Über das weitere Vorgehen scheiden sich die Geister in Athen, glaubt Alexis Papachelas, Direktor der Athener Zeitung "Kathimerini". "Die einen sagen, es gebe derzeit keinen Spielraum für weitere, schmerzhafte Maßnahmen und die Rentenreform müsse auf Februar 2016 verschoben werden. Die anderen glauben, es sei vernünftiger, diese bittere Pille jetzt zu schlucken und zudem die nicht minder umstrittenen Privatisierungen voranzubringen, damit die Wirtschaft sich langsam erhole. Auf dieses Grunddilemma hat Premier Tsipras noch keine eindeutige Antwort", sagt der Analyst im TV-Sender Skai.
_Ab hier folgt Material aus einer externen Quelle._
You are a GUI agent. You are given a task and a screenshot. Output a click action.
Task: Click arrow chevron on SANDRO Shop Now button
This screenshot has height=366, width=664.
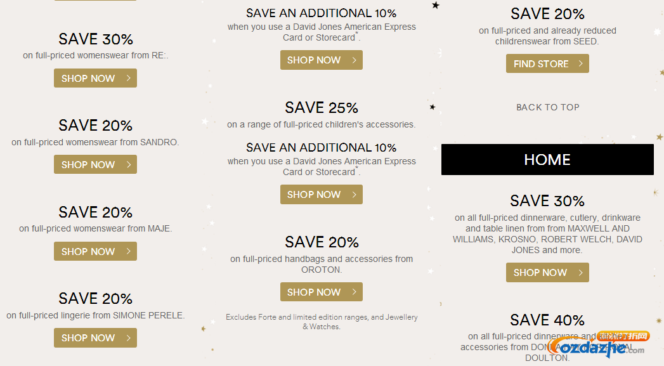point(128,164)
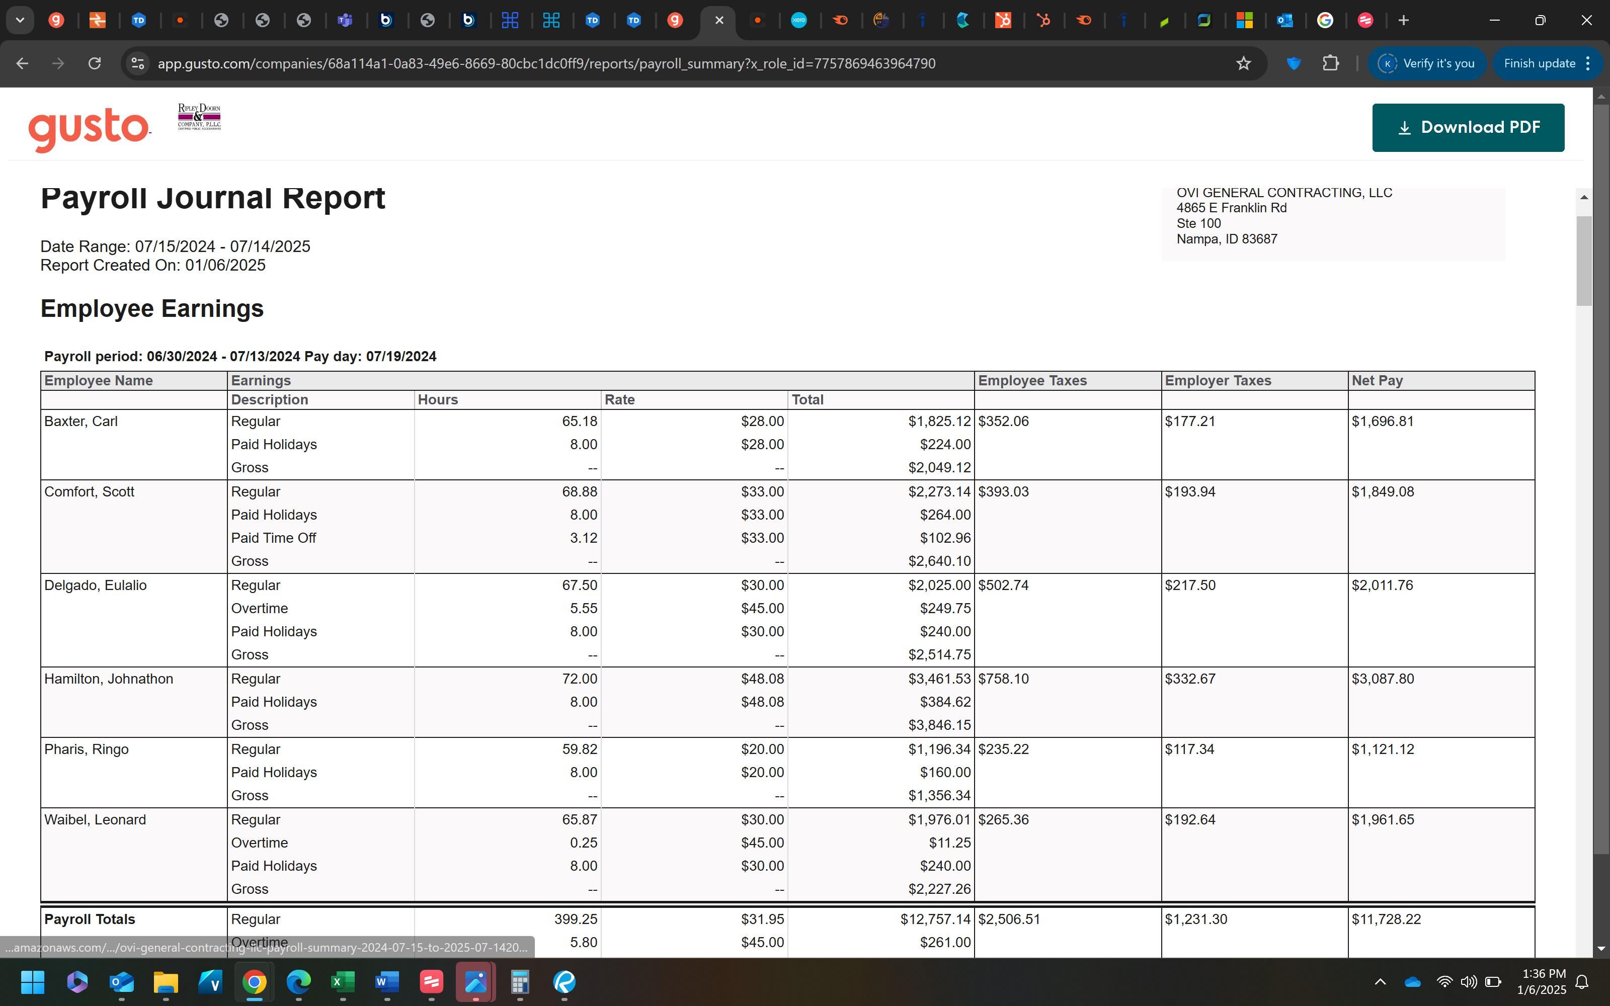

Regierungsmehrheit beginnt zu brökeln

Dass Tsipras zunehmend Gegenwind auch in der regierenden Linkspartei Syriza bekommt, zeigte sich erneut bei der Verabschiedung des jüngsten Reformpakets letzte Woche. Noch vor der entscheidenden Abstimmung im Parlament erklärte der Syriza-Abgeordnete und ehemalige Regierungssprecher Gabriel Sakellaridis seinen Rücktritt mit der Begründung, er sehe sich nicht mehr in der Lage, die Regierung zu unterstützen. Immerhin gab Sakellaridis sein Mandat an die Partei zurück und ersparte seinem politischen Ziehvater Tsipras die Tortur des Bangens um die eigene Regierungsmehrheit im Parlament.

Griechenland, Demonstration der Gewerkschaft PAME (Foto: REUTERS/Ronen Zvulun)
Inzwischen demonstrieren Gewerkschaften auch gegen die linke Syriza-RegierungBild: Reuters/R. Zvulun

Ganz anders der schrille Rechtspopulist Nikos Nikolopoulos vom Koalitionspartner ANEL: Er behielt seinen Parlamentssitz und votierte trotzdem gegen die Sparauflagen - womit Tsipras vermutlich auch in Zukunft nur noch mit einer Mehrheit von 153 der insgesamt 300 Abgeordneten rechnen kann.